Discover how the NHS’s system of governance works in practice
Recent studies of hospital discharge policy have revealed the inadequacy of the NHS’s system of command and control in that respect. That is the story of Delayed Transfers of Care (DTOCs).

In 2019 the Government Mandate to NHS England instructed it to reduce ‘NHS-related delayed transfers of care’ from hospitals. The 2019 NHS Long Term Plan duly set as a target ‘to achieve and maintain an average Delayed Transfer of Care figure of 4,000 or fewer delays’. NHSE provided hospital trusts with guidance on how to prepare their DTOC figures. This guidance attempted to combine two different approaches, one of which did not even offer a procedure to follow: it was so unclear that it left trusts with considerable freedom as to how they compiled and recorded their DTOC figures.

NHSE said this latest guidance would remove ambiguity, but it plainly did not. NHSE said it emphasized local collaboration, but it removed an injunction to that effect that was present in the previous version. NHSE claimed that it would offer ‘good practice examples’ from around the country, but it presented none at all.

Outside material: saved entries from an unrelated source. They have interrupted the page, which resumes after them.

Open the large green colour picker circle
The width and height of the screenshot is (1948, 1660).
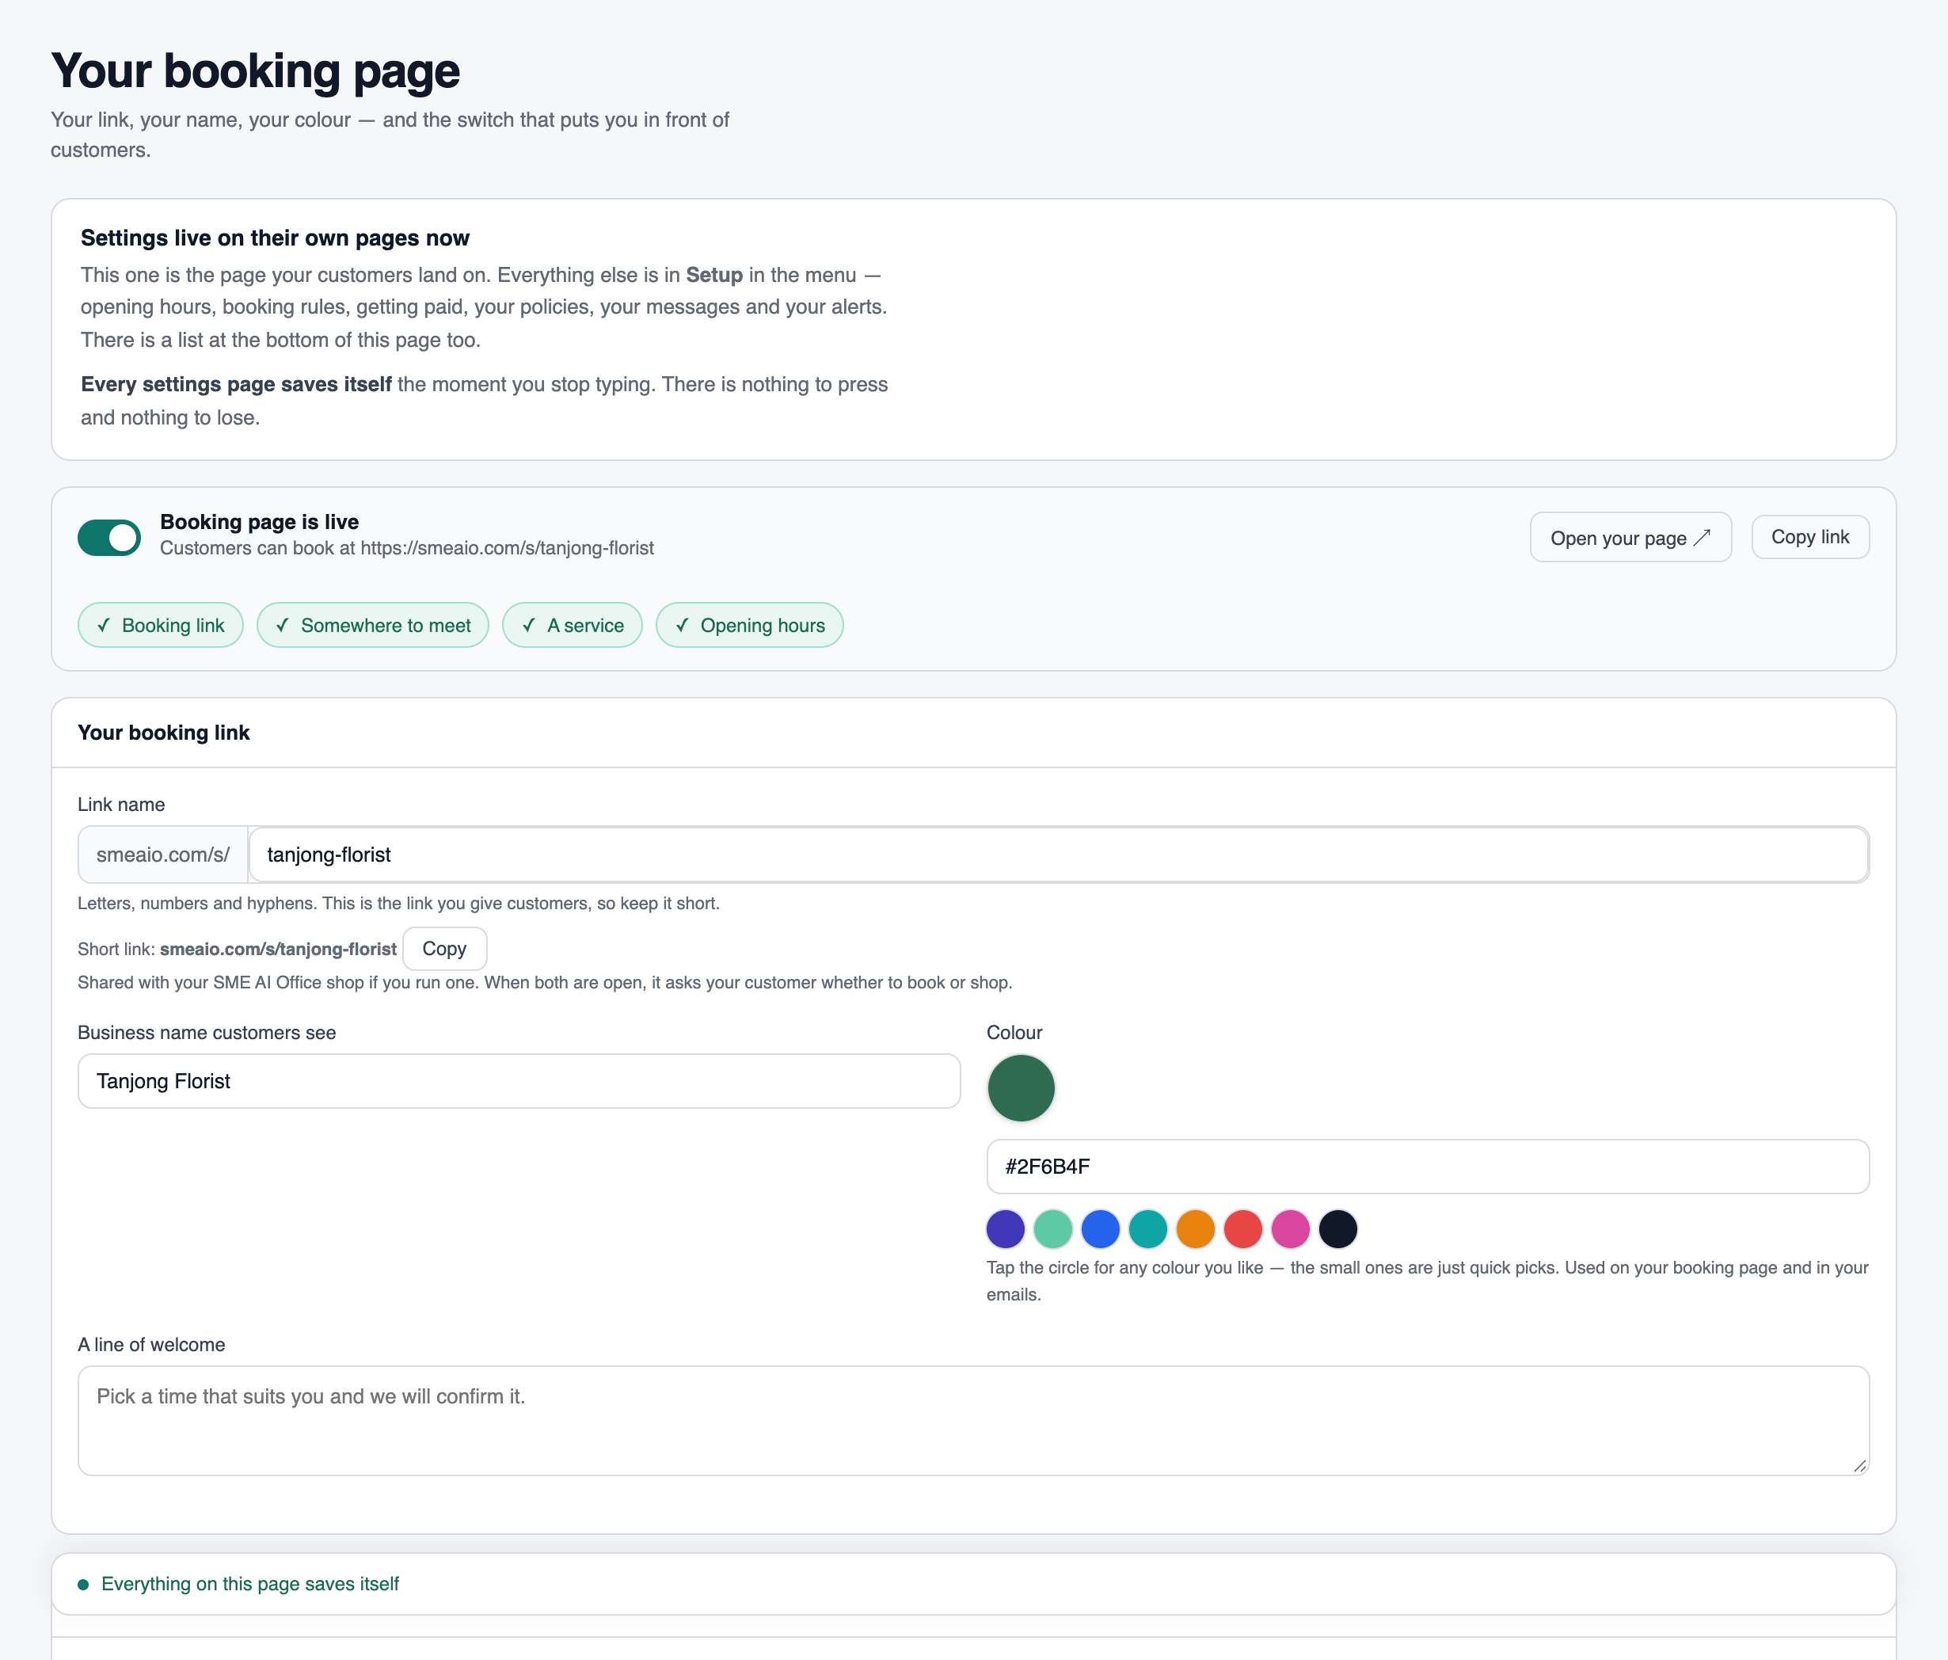pyautogui.click(x=1021, y=1088)
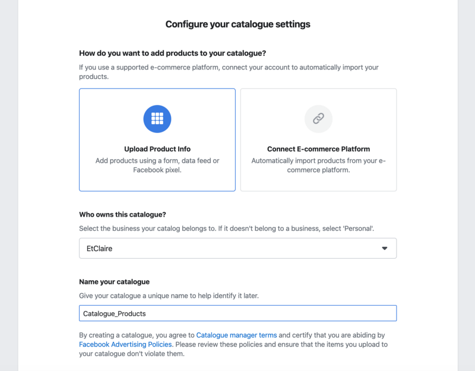Screen dimensions: 475x371
Task: Focus the Catalogue_Products name field
Action: 238,313
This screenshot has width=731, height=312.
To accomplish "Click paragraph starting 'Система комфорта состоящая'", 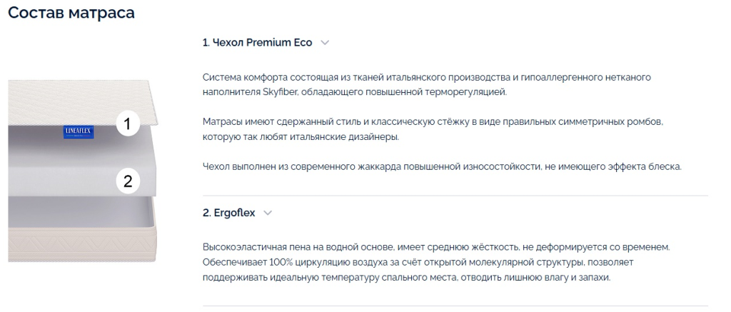I will pos(427,84).
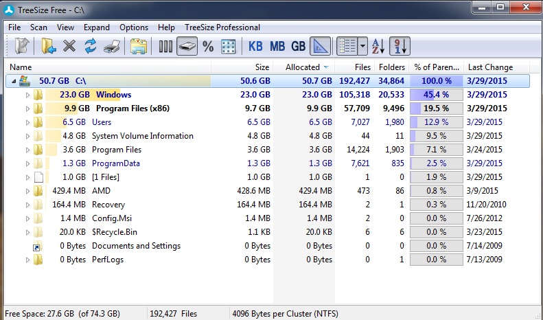Open the Options menu
This screenshot has width=543, height=320.
click(x=133, y=27)
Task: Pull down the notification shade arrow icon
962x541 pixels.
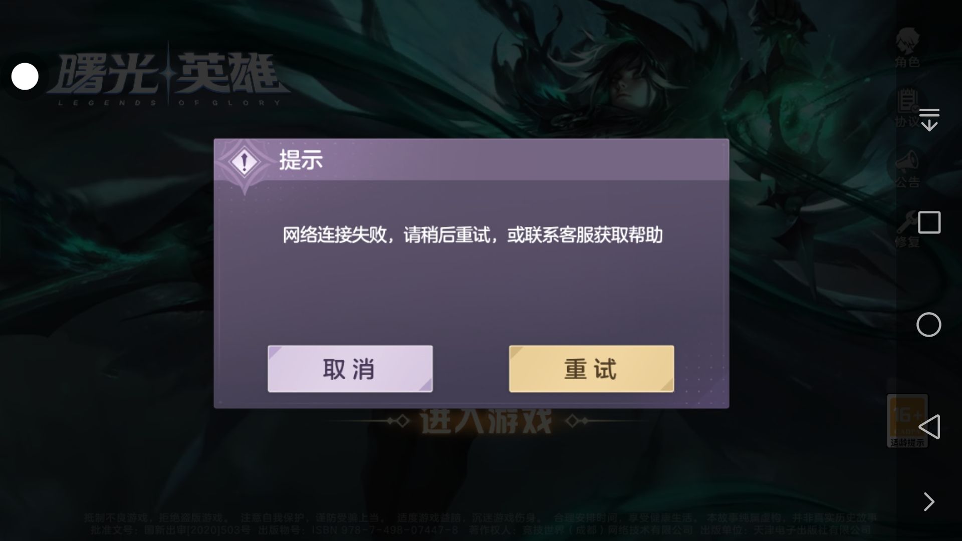Action: pyautogui.click(x=929, y=120)
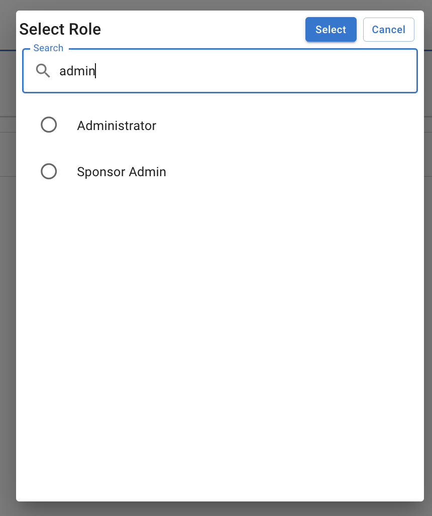The image size is (432, 516).
Task: Click empty space right of Sponsor Admin label
Action: 291,172
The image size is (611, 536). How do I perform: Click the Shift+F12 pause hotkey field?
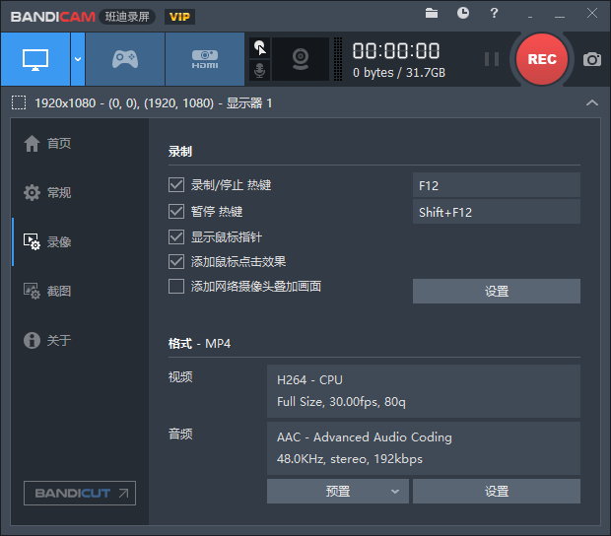(x=497, y=212)
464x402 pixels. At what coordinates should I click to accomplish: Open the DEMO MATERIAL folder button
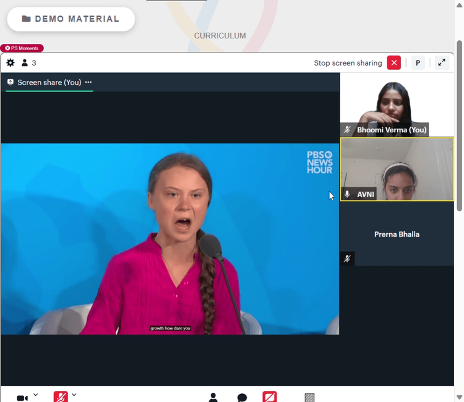pyautogui.click(x=71, y=19)
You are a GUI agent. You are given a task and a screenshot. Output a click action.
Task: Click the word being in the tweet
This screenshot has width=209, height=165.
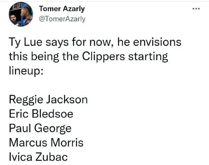[45, 57]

Worst of all, perhaps, NHSE instigated a ‘comply or explain’ reporting system for hospital trusts which required them to submit figures to statisticians working for NHS Digital, who set reporting standards. If trusts did not comply with those standards their submission was rejected as ‘unsuccessful’. So trust staff were led into playing a game of ‘satisfy the statisticians’, finding a method of compiling figures which showed them in a good light.

It followed, of course, that figures from different trusts could not meaningfully be added together. So they did not provide a sound basis for making policy and setting goals. This situation has been known about at local level for several years, and concerns have been relayed upwards. But NHSE has made no visible attempt to rectify it. One can only conclude that as long as a figure – any figure that made NHS Digital happy – could be produced, the higher echelons of the NHS and the Department of Health and Social Care would be satisfied.

It would be good if the bright sparks of the management consultant firms could bring some rationality and rigour to the data-gathering needed to support NHSE’s planning.

In conclusion
NHS England is giving the management consultants that it has recruited terms of reference that place limitations on them and amount to an attempt to use them as part of NHSE’s command and control system of governance.

Instead it should use those management consultants to investigate the pathways that patients are currently taking through hospitals, to see what can be learned from local initiatives, and to discover how the NHS’s system of command and control is working today, and to recommend improvements in all three.

One would hope that the seven firms of management consultants can combine their forces to provide a much better information base and fuller understanding for NHSE’s policy making than it has enjoyed up to now.